Toen ik de volgende middag, na een brunch bestaande uit uitsmijter in een vers afgebakken broodje, met de bus van Joris meecarpoolde naar Breda, reden we bij het verlaten van de stad langs de DeLaReyweg. Of DeLaReystraat, dat mag ik even kwijt zijn.
Ik moest denken aan het liedje van de Zuid Afrikaanse folkrocker Bok van Blerk, die lange tijd hoog in Zuid Afrikaanse hitlijst stond met een lied over deze man. Het is op zich een alleraardigst liedje, enigszins bombastisch, met een pakkende melodielijn en gezongen in het Zuid-Afrikaans over Generaal Koos DeLaRey, een blanke generaal uit de tijd van de Boerenoorlogen tegen de Engelsen die bekend staat als briljant strateeg.
Het lied is omstreden in Zuid Afrika. De blanke boeren zijn immers symbool van het afgrijselijke apartheidsregime dat tot in de jaren ’90 stand heeft gehouden in Zuid Afrika. En hoewel in het nummer nergens dit regime verheerlijkt wordt, en zanger Bok van Blerk de apartheid ook ten zeerste afwijst, is het wel een eerbetoon aan de opstand van de Nederlandse kolonisten tegen de Engelsen en daarmee impliciet ook een verheerlijking van de tijd van het kolonialisme en de dagen dat de Nederlandse boeren nog invloedrijk waren in Zuid Afrika.
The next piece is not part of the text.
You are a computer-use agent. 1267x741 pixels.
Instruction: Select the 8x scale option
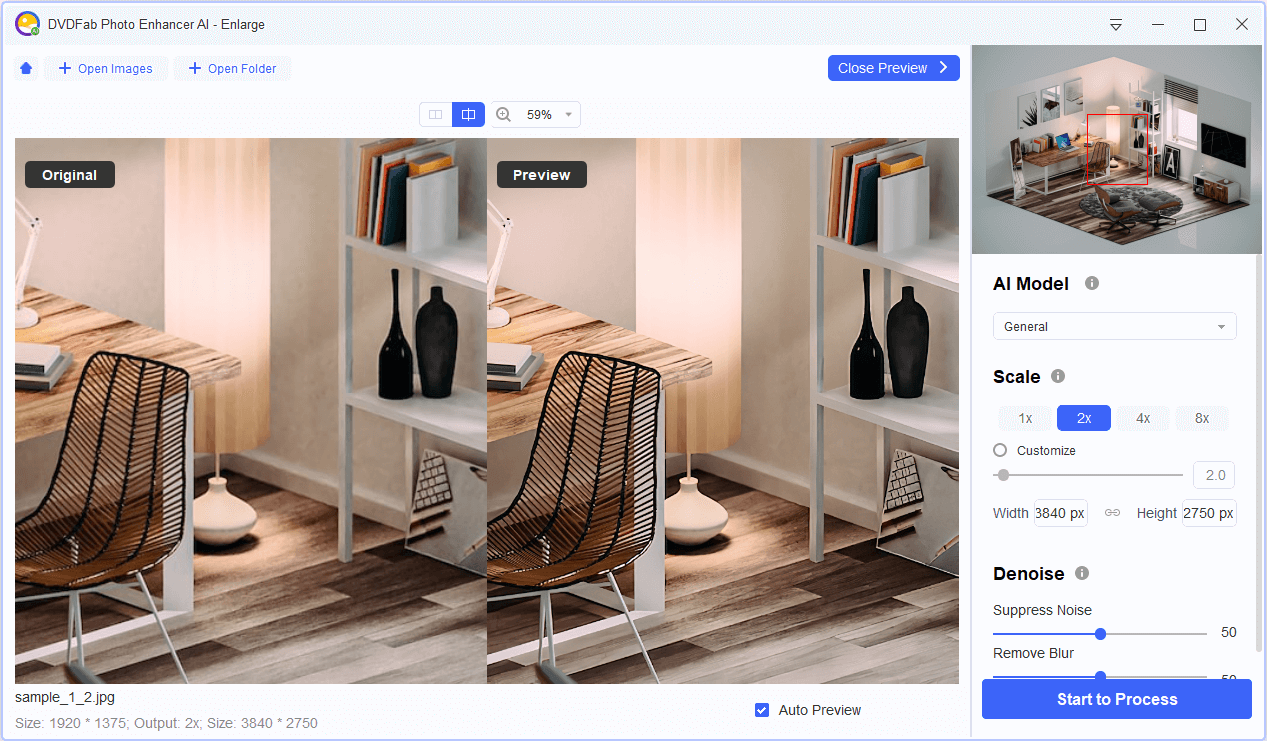point(1202,418)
Ineens bedacht ik me hoeveel straten er in Nederland wel niet moeten bestaan die naar deze generaal vernoemd zijn. Meer nog dan het nummer van Bok van Blerk is dat nogal dubieus. In Nederland hebben we immers al helemaal geen reden om trots te zijn op ons koloniale verleden. Misschien moeten we die straatnamen maar eens gaan vervangen. Niet dat je daarmee het racisme uit deze wereld bant en eigenlijk ben ik ook niet zo dol op symboolpolitiek. Maar anderzijds gaat het eren van deze man door er straatnamen naar te vernoemen ook nogal ver.